» WORK REQUIRED:
Extend the article on preventing elbow pain, beginning right after its list of the three major zones of convergence in the elbow.

» DOCUMENT PASSAGE:

How to Train Smart and Prevent Pain

Twingy and tweaky elbows are never desirable. But much like with shoulder pain, if you’ve been lifting for any appreciable amount of time, you’ve probably experienced (or currently have) elbow pain. But all is not lost if you already have pain.

This article offers some tips to avoid elbow pain through preventive work. I’ll also explain a few ways to reduce pain and work around it. Not only that, but there’s a little bit of anatomy thrown in so you can show off at parties.

Note: First and foremost, if your elbow is persistently cranky, you should seek professional help for a diagnosis. The pathology of elbow pain varies widely and can be tricky to self-assess.

Let’s Talk Anatomy

The medial (inside of elbow) and lateral (outside of elbow) epicondyles are critical attachment points for ligaments and tendons.

The olecranon process sits in the olecranon fossa of the humerus. This is the “hinge” of the elbow. It also prevents hyperextension.

The humeroulnar joint (humerus and ulna) is a hinge joint. The humeroradial joint is a pivot joint.This is how we can supinate (palm up) and pronate (palm down) our hands.

Common Sources of Elbow Problems

Soft tissue restrictions (i.e. “tightness,” “knots,” or, the super-scientific term, “gunk”) often occur when there is friction between muscles/tendons. Myofascial researcher Luigi Stecco coined the term “zones of convergence” to describe areas where multiple muscles share a common tendon attachment. This creates a zone where forces are generated by multiple muscles, which means there is a high concentration of force in a very small area.

In the elbow there are at least three major zones of convergence:

  1. Four of the wrist flexor muscles attach to the medial epicondyle via common tendon.
  2. Five wrist extensors attach to the lateral epicondyle via common tendon.
  3. The three heads of the triceps all converge on the olecranon process.

» LISTED RECORDS:
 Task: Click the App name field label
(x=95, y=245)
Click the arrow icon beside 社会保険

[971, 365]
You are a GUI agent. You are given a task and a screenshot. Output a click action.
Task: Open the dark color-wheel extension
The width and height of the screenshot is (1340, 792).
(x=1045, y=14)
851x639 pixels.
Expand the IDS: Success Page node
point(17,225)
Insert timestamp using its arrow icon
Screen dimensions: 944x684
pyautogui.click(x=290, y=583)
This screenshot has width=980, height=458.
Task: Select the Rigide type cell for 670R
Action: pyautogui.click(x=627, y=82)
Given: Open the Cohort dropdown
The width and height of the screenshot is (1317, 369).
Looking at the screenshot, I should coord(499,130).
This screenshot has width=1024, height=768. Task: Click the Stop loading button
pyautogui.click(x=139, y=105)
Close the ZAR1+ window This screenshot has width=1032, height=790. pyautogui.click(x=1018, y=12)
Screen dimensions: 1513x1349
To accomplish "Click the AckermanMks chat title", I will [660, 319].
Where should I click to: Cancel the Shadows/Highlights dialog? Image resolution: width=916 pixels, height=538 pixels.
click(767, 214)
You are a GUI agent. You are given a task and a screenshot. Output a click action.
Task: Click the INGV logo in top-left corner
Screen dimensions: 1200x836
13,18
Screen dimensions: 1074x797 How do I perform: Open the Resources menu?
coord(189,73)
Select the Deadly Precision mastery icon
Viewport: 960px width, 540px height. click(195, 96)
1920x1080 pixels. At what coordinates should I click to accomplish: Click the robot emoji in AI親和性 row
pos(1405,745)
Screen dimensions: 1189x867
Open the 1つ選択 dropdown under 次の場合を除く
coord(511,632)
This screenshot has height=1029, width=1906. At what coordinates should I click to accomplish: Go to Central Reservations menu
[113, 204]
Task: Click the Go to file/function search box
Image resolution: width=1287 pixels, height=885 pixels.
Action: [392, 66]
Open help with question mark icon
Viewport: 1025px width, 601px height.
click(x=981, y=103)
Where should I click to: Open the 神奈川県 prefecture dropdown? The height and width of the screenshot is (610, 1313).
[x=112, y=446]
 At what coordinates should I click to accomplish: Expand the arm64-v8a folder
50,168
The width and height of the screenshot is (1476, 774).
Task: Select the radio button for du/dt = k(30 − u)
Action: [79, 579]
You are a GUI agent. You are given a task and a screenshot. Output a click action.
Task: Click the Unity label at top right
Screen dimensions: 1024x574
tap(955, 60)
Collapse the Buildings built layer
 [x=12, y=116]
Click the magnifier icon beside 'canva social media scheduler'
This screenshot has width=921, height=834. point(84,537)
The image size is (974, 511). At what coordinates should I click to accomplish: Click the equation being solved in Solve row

» TASK OUTPUT:
Overall, there are sixteen muscles that cross the elbow joint. That is a lot of tendons. Not only that, but you have ligaments, nerves, arteries, and veins all vying for space within the joint, too. It’s more crowded than a New York subway car at rush hour.

Your main take-away is that the elbow contains lots of things in a very small space. When friction is introduced, the tendons, muscles, and ligaments stick together to form dense, fibrotic tissue- that is, “gunk.” This gunk can impact everything to include nerve function, ligament integrity, and the health of the tendons.

Why Lifting Makes It Worse

Typically, lifters experience medial elbow pain. This is because we go through repetitive elbow and wrist motions while under load (just think of a standard upper-body training day). We grip heavy barbells, dumbbells, and kettlebells. The muscles we use to grip – the flexors of the forearm – attach to the medial epicondyle, so it’s no surprise we can get gunky on the inside of our elbows. And it’s not just gripping the bar on a row or deadlift that produces tension. Take a gander at the elbow position on a back squat.

Holding the bar on your back creates a lot of valgus (medial or inside the elbow) stress. Do you ever get tingling in your pinky and ring finger after a heavy or extended squat set? The ulnar nerve can get pinched when the elbow undergoes valgus stress.